El sistema Crow ha sido concebido específicamente para contrarrestar la proliferación de drones en operaciones navales. Integra sensores avanzados, tecnologías de inhibición electrónica y el uso de granadas especializadas para localizar y neutralizar objetivos. Esta combinación permite actuar frente a amenazas individuales, pero también ante ataques más complejos, como los que implican enjambres de drones coordinados, una de las principales preocupaciones en la guerra moderna.
Su arquitectura modular constituye uno de sus principales valores operativos. Este diseño facilita su integración en distintas plataformas, tanto embarcadas como terrestres, y permite adaptar sus capacidades en función de la misión. De este modo, el sistema puede desplegarse en buques, bases o instalaciones estratégicas, ofreciendo una respuesta flexible ante amenazas emergentes.
La evaluación del sistema se enmarca en un contexto marcado por el incremento del uso de sistemas no tripulados en el ámbito marítimo. La aparición de drones cada vez más accesibles, autónomos y difíciles de detectar ha obligado a las marinas a reforzar sus capacidades de defensa cercana. En este sentido, el desarrollo de soluciones como Crow responde a la necesidad de proteger unidades navales frente a ataques de bajo coste pero alto impacto potencial.
Desde la Armada se subraya además el carácter nacional del proyecto, que refleja la estrecha colaboración entre las Fuerzas Armadas y la industria española de defensa. Este tipo de iniciativas contribuye a reforzar la autonomía estratégica, al tiempo que impulsa la innovación tecnológica en un ámbito considerado prioritario para la seguridad nacional.
La fragata Numancia F-83
La participación de la fragata Numancia en estas pruebas pone de manifiesto su papel como plataforma de experimentación y validación de nuevas capacidades. Los resultados obtenidos servirán para perfeccionar procedimientos operativos, evaluar futuras integraciones del sistema a bordo y avanzar en el desarrollo de soluciones que incrementen la protección frente a amenazas no tripuladas.
Integrada en la 41 Escuadrilla de Escoltas, con base en Cádiz, la Numancia es la tercera unidad de una serie de seis fragatas. Cuenta con una eslora de 138 metros y un desplazamiento cercano a las 3.900 toneladas, lo que le permite operar con una amplia variedad de sistemas de combate. Está equipada para desempeñar misiones de defensa aérea, guerra antisubmarina, vigilancia marítima y control del tráfico en zonas de interés estratégico.
Escenarios híbridos
En los últimos años, la fragata ha participado de forma activa en operaciones tanto nacionales como internacionales. Entre ellas destaca su contribución a la operación Atalanta, desplegada en el océano Índico para luchar contra la piratería en el golfo de Adén y frente a las costas de Somalia. Asimismo, ha intervenido en misiones de seguridad cooperativa, protección de la navegación y ejercicios multinacionales de alta exigencia.
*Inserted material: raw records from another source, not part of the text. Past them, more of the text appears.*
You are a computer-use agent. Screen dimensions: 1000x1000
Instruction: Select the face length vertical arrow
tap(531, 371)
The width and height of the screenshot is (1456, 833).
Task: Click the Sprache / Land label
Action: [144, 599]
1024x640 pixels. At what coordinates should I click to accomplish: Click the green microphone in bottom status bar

La incorporación de capacidades como las que ofrece el sistema Crow representa un paso más en la adaptación de la Armada a un entorno operativo en constante evolución. La amenaza que representan los drones, tanto en conflictos de alta intensidad como en escenarios híbridos, obliga a desarrollar respuestas tecnológicas ágiles y eficaces.
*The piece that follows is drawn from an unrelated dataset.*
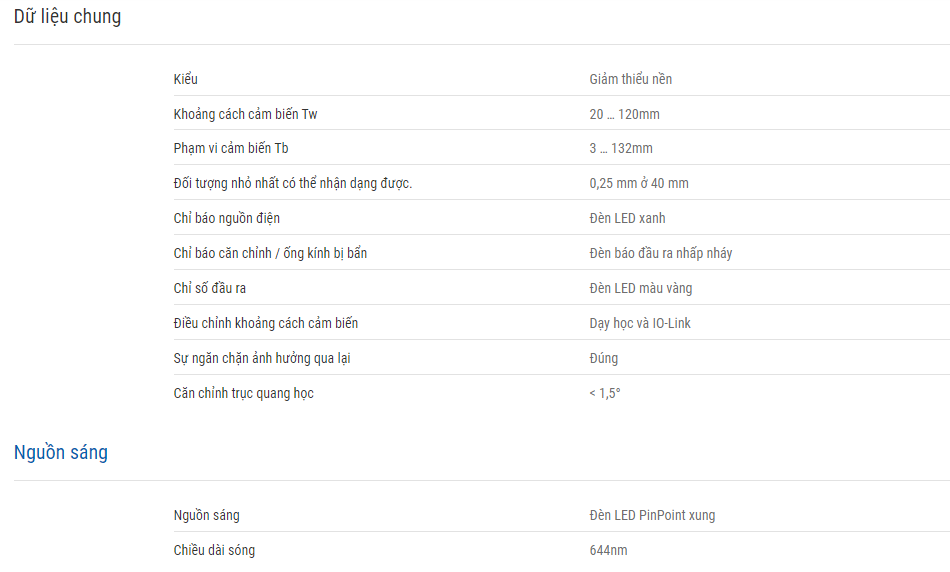Click the 3 ... 132mm value
Viewport: 950px width, 572px height.
(621, 148)
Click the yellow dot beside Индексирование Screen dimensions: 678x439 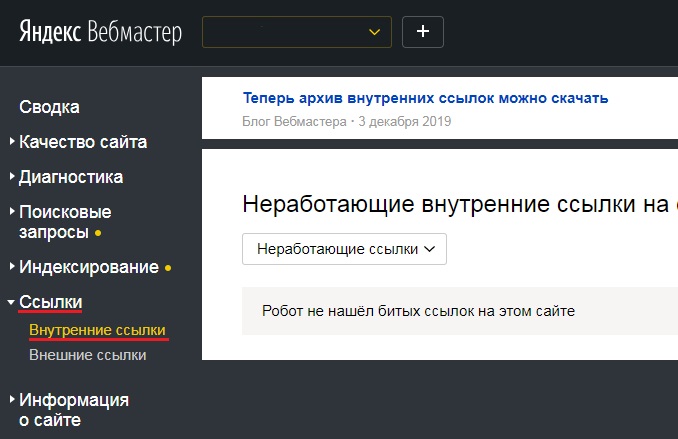(x=168, y=268)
Los ensayos realizados en Rota suponen un avance relevante en la validación de sistemas antidron de origen nacional. A medida que se analicen los resultados obtenidos, se espera que estas capacidades puedan integrarse de forma progresiva en distintas unidades, reforzando la protección de los buques y aumentando su supervivencia en zonas de operaciones cada vez más complejas.